• **PROMPT**
The records are set out below this line. Return exactly the lines from the one containing "Switch to the General Settings tab" through the last, and exclude the pictures.

(Stored records)
══════════

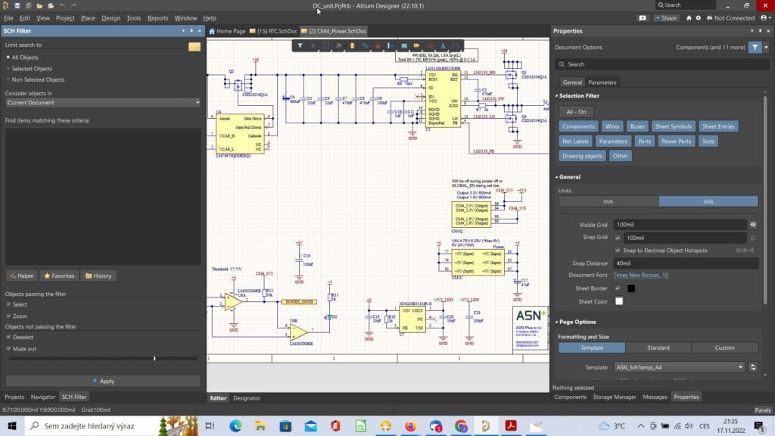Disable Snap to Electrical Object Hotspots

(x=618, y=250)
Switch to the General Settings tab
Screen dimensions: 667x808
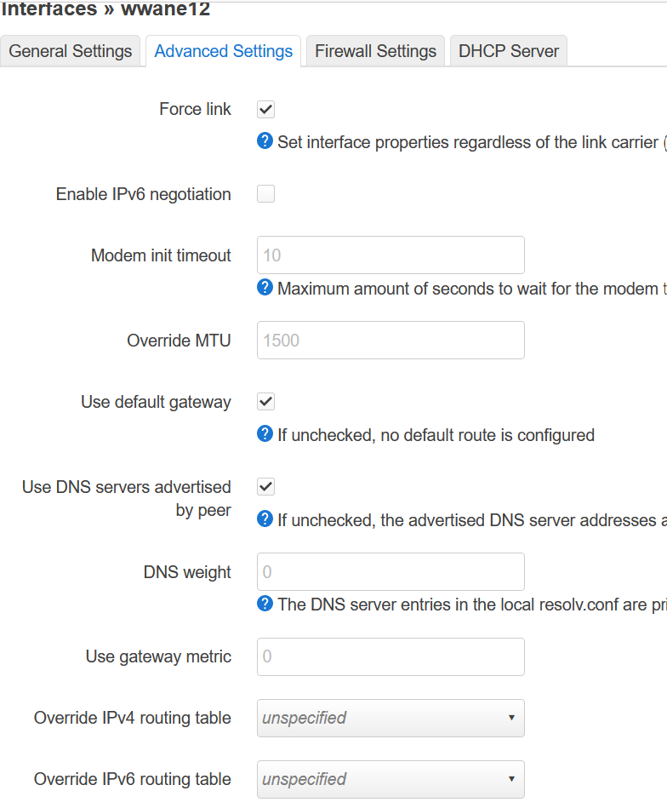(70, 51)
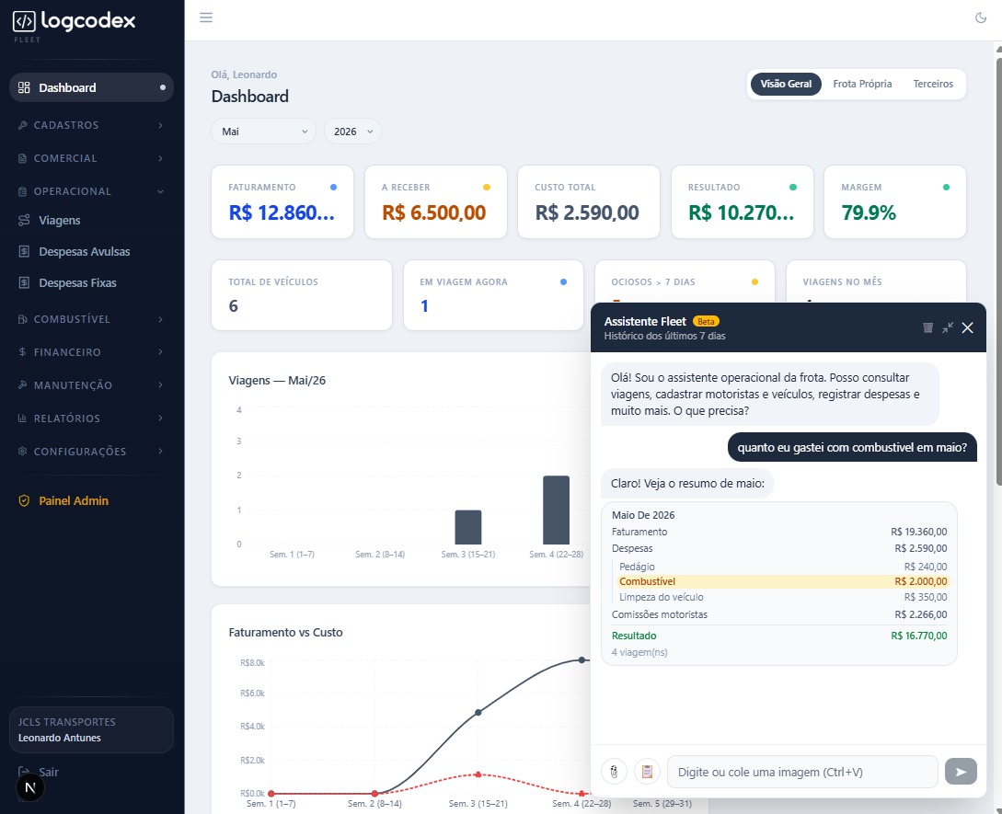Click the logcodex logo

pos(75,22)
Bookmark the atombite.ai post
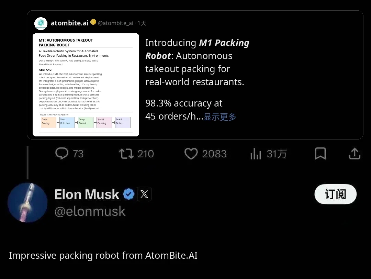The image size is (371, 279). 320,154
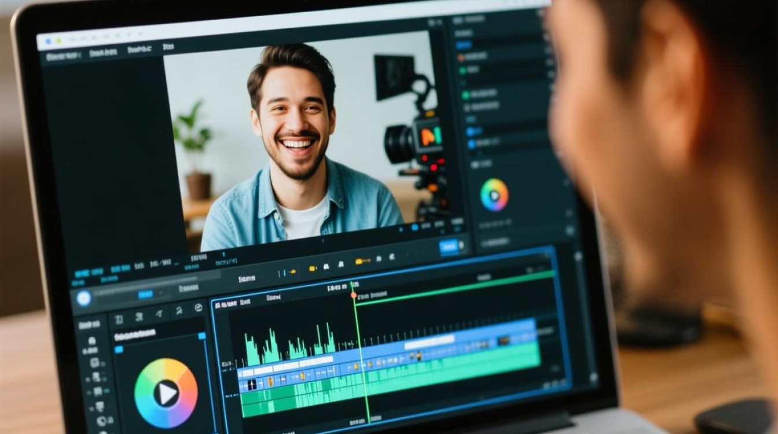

══════════

• **ANSWER TO THIS EXERCISE**
Switch to the General Settings tab
Screen dimensions: 667x808
(70, 51)
Click the logcodex logo

pos(75,22)
Bookmark the atombite.ai post
The image size is (371, 279). 320,154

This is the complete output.